(Excerpted text begins)
Eastern Oklahoma VA Health Care System
Prosthetics Renovation Improves Customer Service
Every day, the Jack C. Montgomery VA Medical Center (JCMVAMC) Prosthetic & Sensory Aids Service provides equipment and services to approximately 40-50 patients and sometimes as many as 65 per day at the Muskogee hospital.
These range from items worn by the Veteran, such as an artificial limb or hearing aid; those that improve accessibility, such as ramps and vehicle modifications; to devices surgically placed in the Veteran, such as hips and pacemakers.
To meet patient demand and to improve customer service, the medical center completed a renovation of Prosthetics in June which included the addition of two new exam rooms and increased space for product storage and office space.
The project also involved the renovation of current storage space to increase the number of items the service can carry. All shelving units were removed and replaced with slatted boards, which allows staff to customize the space to fit items.
(Excerpted text ends)
Problems to work on:
a: In the prosthetics renovation text, switch "hearing aid" to "eyeglasses" and write out the passage starting at "These range from" and ending at "and office space.".
b: Do the following statements agree with the prosthetics renovation text? (i) The renovation added two new exam rooms. (ii) The existing shelving units were kept and extended. (iii) On some days the service provides equipment and services to as many as 65 patients.
Rely on the text alone.
(Recorded information begins)
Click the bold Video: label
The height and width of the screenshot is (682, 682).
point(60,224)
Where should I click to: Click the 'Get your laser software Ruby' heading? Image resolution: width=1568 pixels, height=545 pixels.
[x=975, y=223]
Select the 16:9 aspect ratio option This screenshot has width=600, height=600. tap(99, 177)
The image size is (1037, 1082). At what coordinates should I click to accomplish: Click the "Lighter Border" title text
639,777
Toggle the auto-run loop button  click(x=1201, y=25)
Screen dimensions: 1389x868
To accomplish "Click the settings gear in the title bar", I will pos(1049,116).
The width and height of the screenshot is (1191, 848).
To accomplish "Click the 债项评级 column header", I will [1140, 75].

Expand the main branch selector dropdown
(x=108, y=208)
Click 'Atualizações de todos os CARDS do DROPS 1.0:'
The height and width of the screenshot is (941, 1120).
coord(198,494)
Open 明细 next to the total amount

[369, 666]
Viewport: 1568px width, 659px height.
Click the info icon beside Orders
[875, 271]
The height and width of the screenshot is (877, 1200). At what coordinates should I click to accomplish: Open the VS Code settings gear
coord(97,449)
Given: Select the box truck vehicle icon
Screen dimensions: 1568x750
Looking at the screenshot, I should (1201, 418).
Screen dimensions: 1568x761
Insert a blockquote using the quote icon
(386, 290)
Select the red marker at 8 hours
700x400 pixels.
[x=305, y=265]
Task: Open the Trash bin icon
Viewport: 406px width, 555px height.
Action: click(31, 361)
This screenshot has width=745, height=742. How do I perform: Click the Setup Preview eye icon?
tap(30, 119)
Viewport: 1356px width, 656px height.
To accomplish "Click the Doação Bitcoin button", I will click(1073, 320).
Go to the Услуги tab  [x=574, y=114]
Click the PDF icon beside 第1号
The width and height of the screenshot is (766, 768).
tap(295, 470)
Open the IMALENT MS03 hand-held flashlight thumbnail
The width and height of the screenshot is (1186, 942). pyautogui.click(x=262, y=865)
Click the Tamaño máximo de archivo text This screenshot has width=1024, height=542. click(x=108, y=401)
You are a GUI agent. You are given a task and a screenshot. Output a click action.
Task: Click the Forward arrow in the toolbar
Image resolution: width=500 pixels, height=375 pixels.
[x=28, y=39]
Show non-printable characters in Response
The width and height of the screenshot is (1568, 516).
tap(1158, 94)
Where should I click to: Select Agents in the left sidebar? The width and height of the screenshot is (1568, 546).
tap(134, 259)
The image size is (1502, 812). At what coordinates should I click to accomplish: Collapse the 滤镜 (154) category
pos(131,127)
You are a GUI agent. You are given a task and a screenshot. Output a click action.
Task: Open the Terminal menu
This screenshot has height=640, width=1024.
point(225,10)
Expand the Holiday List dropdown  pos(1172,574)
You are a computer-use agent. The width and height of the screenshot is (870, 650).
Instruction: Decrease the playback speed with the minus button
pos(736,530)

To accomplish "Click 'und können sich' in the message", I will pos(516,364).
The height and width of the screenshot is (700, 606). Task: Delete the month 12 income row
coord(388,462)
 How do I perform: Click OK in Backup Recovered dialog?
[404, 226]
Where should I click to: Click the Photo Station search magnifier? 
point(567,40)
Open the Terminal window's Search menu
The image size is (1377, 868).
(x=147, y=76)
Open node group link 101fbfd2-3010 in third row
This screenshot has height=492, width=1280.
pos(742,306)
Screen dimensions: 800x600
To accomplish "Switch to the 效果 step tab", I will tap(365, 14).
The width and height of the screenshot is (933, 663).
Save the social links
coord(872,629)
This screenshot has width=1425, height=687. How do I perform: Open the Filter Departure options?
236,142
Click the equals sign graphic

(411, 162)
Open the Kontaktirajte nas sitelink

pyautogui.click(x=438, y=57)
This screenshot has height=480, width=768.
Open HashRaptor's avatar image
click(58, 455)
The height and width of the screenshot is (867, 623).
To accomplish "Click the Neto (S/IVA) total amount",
(Recorded information ends)
Answers for the exercise:
a:
These range from items worn by the Veteran, such as an artificial limb or eyeglasses; those that improve accessibility, such as ramps and vehicle modifications; to devices surgically placed in the Veteran, such as hips and pacemakers.
To meet patient demand and to improve customer service, the medical center completed a renovation of Prosthetics in June which included the addition of two new exam rooms and increased space for product storage and office space.

b:
(i) Yes: "included the addition of two new exam rooms"
(ii) No: "All shelving units were removed and replaced with slatted boards"
(iii) Yes: "sometimes as many as 65 per day"